# [EXERCISE DETAILS]
Return exactly the span of lines that opens with the line containing "North Myrtle Beach weather info (2556, 20)" and closes with the last line of the data, inclusive.

*** GIVEN INFORMATION

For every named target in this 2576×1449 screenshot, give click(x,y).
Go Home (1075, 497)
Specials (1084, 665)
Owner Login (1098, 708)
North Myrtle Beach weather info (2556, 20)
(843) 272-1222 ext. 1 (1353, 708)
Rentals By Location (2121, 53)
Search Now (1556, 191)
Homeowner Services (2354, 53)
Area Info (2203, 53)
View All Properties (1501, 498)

******

# [COMPLETED TASK]
North Myrtle Beach weather info (2556, 20)
(843) 272-1222 ext. 1 (1353, 708)
Rentals By Location (2121, 53)
Search Now (1556, 191)
Homeowner Services (2354, 53)
Area Info (2203, 53)
View All Properties (1501, 498)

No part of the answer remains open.